Embattled KNUP president Nhek Bun Chhay was on Sunday charged in connection with a 10-year-old drug case, just as the ruling CPP was going after him and his party, because a prisoner came forward with fresh accusations, the Phnom Penh Municipal Court said in a statement.
“The Phnom Penh Municipal Court prosecutor has decided to charge Nhek Bun Chhay, 59, of being an accomplice to drug production and importing substances to produce drugs, and to send the case to an investigating judge to take further action,” said the statement, issued on Sunday by court spokesman Ly Sophana.
“The charge was made following a letter dated July 24, 2017, by convict Chea Chung, who accused and identified the names of other Chinese ringleaders and…Nhek Bun Chhay in 2007’s biggest drug case,” the statement said.
Mr. Bun Chhay has been under fire from authorities since June when he was allegedly recorded speaking to the opposition CNRP on the telephone and pledging his support.
He was sacked from a government adviser role shortly after, and members of his party were progressively culled from government jobs.
A ruling party spokesman admitted last month that every member of Mr. Bun Chhay’s Khmer National United Party was being targeted because “when partners in friendship aren’t honest with each other, we must end it.”
Mr. Bun Chhay, a former general during the time the royalist Funcinpec party shared power with the CPP in the 1990s, was questioned on Thursday through Sunday over the 2007 drug case.
The April 1, 2007, raid had discovered no actual drugs, but approximately six tons of chemicals that authorities said at the time were precursors used in the manufacture of methamphetamines.
From December 27, 2007 to January 2008, a total of 21 suspects were brought before the courts in what was at the time the country’s largest-ever narcotics case.

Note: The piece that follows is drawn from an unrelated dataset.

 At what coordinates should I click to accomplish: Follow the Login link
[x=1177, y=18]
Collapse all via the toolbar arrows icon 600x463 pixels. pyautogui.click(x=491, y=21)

Chea Chung, a former adviser to Mr. Bun Chhay between 2004 and 2007, was handed a 25-year sentence and fined $25,000, alongside several others who were also handed lengthy prison terms, the court statement said.
On July 31 this year, the Phnom Penh court prosecutor received a letter from Mr. Chung, now 52, “seeking justice” in the case by identifying others involved, including Mr. Bun Chhay, it said.
Y Rin, another court spokesman, said that Mr. Bun Chhay was now being held at Phnom Penh’s PJ prison.
Chin Malin, a spokesman for the Justice Ministry, defended the court’s belated action against Mr. Bun Chhay, saying that he had been arrested only because authorities found new evidence implicating him in the 2007 drug case.
“Now the action is taken because new evidence against him is found,” Mr. Malin said.
Cambodia’s justice system has been repeatedly criticized as lacking independence and being used as a political tool by the ruling party.
Last year, CNRP President Kem Sokha came under legal pressure over a supposed “prostitution” case relating to an alleged mistress. Five current and former human rights workers were detained for more than a year without trial for their purported involvement.
Rhona Smith, the U.N.’s special rapporteur on human rights in Cambodia, decried the case as well as others at her departing media conference during her visit in October.
“There are many examples of the law being applied in an apparently discriminatory or politicized manner,” she said at the time. Ms. Smith is due to visit the country again on Tuesday for her latest fact-finding mission.